Honors & Awards

JAMES L. GIBBS JR., the Martin Luther King Jr. Centennial Professor, Emeritus, has been honored with the establishment of an endowed research fund in his name. Alumni Sterling and Larry Franklin, trustees of the Morris S. Smith Foundation, established the fund last year to celebrate Gibbs’ 75th birthday next month. Sterling Franklin said that in 1968 he took an introductory course in anthropology taught by Gibbs and remembered him as “the kind of college professor you would want every student to have a chance to be taught by.” A $50,000 gift from the foundation was matched with funds from the Campaign for Undergraduate Education, plus $12,599 previously raised in 1997 by alumna Carla Winston, who studied under Gibbs as a doctoral student.

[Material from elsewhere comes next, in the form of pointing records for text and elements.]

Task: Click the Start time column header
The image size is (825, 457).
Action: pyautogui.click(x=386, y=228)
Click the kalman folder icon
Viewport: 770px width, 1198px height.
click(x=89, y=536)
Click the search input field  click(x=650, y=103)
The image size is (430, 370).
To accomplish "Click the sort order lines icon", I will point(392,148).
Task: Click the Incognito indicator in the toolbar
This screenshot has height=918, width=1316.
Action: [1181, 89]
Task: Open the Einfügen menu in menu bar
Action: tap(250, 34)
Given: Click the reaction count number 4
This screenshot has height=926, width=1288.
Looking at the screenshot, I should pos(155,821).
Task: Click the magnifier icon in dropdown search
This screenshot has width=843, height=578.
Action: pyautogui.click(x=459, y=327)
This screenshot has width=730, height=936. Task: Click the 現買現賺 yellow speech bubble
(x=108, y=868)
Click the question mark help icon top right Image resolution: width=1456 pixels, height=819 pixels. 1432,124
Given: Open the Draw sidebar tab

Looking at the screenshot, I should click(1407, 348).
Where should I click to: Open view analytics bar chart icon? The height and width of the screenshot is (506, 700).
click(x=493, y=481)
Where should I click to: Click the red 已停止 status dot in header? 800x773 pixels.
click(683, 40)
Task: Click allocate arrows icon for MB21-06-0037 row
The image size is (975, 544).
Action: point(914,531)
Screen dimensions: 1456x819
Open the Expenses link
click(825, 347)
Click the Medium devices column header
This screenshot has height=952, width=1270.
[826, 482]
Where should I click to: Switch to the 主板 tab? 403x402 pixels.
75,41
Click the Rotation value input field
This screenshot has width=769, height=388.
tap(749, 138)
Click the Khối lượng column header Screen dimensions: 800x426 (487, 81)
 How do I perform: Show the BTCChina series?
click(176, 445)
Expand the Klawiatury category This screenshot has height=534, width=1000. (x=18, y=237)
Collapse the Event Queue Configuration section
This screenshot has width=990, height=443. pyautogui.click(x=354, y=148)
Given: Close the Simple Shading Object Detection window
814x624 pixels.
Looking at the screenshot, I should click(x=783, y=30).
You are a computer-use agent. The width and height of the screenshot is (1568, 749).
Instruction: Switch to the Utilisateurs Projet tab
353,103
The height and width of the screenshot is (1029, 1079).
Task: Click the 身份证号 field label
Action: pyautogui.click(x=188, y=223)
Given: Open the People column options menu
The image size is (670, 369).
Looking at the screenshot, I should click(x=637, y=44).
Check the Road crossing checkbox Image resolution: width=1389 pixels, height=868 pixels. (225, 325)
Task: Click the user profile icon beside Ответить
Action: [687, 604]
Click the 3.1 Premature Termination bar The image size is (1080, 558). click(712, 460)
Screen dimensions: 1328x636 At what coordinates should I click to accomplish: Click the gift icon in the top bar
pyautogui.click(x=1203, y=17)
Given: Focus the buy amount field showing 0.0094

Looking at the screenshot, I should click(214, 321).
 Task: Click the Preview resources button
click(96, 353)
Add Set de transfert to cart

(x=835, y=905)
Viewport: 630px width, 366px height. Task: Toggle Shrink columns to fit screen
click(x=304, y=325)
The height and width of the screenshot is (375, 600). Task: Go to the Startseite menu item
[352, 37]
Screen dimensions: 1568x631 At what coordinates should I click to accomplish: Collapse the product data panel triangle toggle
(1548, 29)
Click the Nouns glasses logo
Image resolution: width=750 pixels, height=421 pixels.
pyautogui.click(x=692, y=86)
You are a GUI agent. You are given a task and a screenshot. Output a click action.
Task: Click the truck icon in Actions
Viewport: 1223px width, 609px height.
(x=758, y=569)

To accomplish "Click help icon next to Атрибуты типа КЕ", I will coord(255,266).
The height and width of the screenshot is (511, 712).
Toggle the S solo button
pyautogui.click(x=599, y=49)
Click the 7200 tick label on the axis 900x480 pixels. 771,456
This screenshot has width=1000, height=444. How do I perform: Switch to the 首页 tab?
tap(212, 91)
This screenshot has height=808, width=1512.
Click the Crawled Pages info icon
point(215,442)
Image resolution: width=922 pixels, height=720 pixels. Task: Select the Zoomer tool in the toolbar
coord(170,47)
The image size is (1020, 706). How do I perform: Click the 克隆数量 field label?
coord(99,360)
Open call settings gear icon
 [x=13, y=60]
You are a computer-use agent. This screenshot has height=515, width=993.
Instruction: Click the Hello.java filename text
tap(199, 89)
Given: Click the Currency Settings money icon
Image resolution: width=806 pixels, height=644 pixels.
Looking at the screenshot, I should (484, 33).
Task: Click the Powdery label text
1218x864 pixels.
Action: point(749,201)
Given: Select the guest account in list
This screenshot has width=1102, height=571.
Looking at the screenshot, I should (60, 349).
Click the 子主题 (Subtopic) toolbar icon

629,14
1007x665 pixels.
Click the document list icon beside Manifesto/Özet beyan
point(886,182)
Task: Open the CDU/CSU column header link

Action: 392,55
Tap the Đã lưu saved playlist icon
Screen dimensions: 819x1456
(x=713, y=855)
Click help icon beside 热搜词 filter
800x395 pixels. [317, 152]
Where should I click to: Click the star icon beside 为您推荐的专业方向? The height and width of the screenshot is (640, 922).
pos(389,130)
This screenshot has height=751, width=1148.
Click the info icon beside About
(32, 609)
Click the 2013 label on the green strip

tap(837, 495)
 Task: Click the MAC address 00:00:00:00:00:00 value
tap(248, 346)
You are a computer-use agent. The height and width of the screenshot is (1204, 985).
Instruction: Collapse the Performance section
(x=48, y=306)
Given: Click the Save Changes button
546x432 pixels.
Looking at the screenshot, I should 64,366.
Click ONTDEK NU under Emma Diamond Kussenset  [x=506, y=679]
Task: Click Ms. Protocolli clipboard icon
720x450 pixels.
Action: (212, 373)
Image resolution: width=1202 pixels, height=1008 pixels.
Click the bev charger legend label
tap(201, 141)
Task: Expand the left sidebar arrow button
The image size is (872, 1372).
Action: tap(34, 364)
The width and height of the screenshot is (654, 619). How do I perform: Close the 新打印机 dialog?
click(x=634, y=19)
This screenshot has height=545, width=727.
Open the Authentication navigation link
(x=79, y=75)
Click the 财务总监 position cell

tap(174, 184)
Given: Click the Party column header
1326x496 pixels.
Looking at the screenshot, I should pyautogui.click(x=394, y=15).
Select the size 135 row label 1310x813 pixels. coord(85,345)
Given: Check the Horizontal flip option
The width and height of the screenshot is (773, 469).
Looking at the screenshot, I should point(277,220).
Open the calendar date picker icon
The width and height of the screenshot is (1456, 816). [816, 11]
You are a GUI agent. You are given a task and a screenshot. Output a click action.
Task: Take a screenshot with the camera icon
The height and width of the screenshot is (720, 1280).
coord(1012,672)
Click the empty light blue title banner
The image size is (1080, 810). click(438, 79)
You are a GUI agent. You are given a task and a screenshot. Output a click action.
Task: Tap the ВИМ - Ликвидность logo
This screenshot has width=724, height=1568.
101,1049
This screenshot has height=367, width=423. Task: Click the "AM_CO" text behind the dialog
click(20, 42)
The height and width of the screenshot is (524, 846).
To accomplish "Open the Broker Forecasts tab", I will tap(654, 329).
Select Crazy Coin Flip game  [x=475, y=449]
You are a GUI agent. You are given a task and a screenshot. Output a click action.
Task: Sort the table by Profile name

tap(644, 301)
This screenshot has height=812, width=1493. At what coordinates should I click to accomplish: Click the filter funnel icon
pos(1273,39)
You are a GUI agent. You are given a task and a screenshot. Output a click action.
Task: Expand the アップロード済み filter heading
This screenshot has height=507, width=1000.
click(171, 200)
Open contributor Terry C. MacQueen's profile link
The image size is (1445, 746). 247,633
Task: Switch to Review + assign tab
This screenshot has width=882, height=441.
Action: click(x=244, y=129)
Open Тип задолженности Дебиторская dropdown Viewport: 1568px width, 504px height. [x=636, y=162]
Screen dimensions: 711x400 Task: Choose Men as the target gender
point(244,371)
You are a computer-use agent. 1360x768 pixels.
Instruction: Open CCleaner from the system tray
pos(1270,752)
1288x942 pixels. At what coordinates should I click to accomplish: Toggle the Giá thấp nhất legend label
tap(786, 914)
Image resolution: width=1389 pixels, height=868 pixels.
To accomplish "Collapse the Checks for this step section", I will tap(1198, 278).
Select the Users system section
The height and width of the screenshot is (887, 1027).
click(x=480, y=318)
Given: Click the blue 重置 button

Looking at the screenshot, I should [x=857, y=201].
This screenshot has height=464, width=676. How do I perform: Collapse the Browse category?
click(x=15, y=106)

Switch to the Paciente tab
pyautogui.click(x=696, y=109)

One research grant worth about $5,000 will be awarded annually by the university’s Undergraduate Research Programs in association with the departments of Anthropological Sciences and of Cultural and Social Anthropology, the Center for Comparative Studies in Race and Ethnicity and the Center for African Studies. Gibbs also will review applications. First preference will be given to undergraduate or co-terminal students whose proposed research is on native African peoples or the African diaspora. Usually, a grant will be awarded for summer fieldwork, but it is possible for a student to be awarded a grant for work during the school year.